Denis Hassabis, DeepMind, treats biology as an information processing system. Physics depend on maths as its primary language. AI could as well depend on biology as its primary language.
LLMs work optimally in presence of massive signal-rich data. LLMs infer patents and structures. They generate novel output by comprehending the topic.
By ingesting the whole Internet, ChatGPT has become conversational.
If LLMs are trained on biological data, they could learn the language of life.
In early application, they could be used to design proteins, the building blocks of life. Proteins have shapes as their functions. Antibody proteins target foreign bodies, the antigens, just as the key fits into a lock. Enzymes accelerate biological reactions. They are proteins which bind with certain molecules. This alignment makes us aware about how the life functions.
Protein’s one-dimensional structure was converted to 3D using protein alignment. This was done by using AlphaFold AI system. Of course AlphaFold has not been developed using LLMs. It used MSA — multiple sequence alignment from bioinformatics. But this has limitations. It is a slow compute intensive system. It cannot be used for ‘orphan’ proteins with no analogues. Such proteins constitute 20 per cent of all proteins. Protein structure can be deducted/predicted using LLMs.

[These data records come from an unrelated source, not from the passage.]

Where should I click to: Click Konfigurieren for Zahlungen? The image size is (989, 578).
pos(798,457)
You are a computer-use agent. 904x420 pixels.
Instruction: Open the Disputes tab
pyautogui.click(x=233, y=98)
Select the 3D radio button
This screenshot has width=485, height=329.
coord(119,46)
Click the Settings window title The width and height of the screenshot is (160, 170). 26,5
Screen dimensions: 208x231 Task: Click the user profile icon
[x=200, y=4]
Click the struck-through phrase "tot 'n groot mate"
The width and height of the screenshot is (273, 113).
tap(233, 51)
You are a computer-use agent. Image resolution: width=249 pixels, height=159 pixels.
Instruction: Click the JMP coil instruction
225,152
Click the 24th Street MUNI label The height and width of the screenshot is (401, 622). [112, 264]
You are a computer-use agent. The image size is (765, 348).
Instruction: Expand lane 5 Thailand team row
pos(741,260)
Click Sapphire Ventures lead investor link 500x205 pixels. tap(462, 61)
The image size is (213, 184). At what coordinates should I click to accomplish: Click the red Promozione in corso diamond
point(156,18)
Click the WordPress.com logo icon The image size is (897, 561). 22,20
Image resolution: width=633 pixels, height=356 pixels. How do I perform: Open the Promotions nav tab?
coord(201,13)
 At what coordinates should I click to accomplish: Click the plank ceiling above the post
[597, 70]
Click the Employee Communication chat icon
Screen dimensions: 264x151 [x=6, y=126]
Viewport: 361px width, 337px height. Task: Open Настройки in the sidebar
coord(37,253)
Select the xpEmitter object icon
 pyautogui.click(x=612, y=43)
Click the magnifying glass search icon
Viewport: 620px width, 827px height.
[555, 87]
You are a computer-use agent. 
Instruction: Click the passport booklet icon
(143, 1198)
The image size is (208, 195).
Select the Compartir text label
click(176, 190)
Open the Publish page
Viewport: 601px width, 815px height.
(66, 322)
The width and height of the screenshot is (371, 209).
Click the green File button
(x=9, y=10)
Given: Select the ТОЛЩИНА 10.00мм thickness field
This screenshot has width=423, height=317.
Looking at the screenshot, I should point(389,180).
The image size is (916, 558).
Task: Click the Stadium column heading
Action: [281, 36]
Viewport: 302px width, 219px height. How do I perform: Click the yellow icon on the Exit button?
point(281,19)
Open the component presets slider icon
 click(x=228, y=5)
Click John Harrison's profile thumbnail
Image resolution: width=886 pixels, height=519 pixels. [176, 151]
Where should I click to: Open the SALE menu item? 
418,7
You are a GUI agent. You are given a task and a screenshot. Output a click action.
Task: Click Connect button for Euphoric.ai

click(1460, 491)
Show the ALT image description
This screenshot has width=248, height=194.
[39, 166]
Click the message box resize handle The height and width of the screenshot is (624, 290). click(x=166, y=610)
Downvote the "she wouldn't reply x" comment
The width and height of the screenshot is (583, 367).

LLMs can be trained on protein sequences, instead of the English language. They can efficiently be used to predict the protein structure. It started in 2019. In 2022, Facebook put forward ESM-2 and ESMFold, two powerful protein models. They had 15 billion parameters. The predicted sequences can be reversed, thus paving way to generate novel protein structures.
AI can be used to invent new proteins. The vast unchartered protein space can be explored. It iss a nascent field.
LLMs can be used to generate biomolecules such as nucleic acids.
The ultimate aim is to go beyond modelling. We have to study the interactions of proteins with other molecules, and cells, and tissues, and organs so as to cover the whole living organism.
20th Century was dominated by Physics. It is expected that 21st century will be dominated by Biology.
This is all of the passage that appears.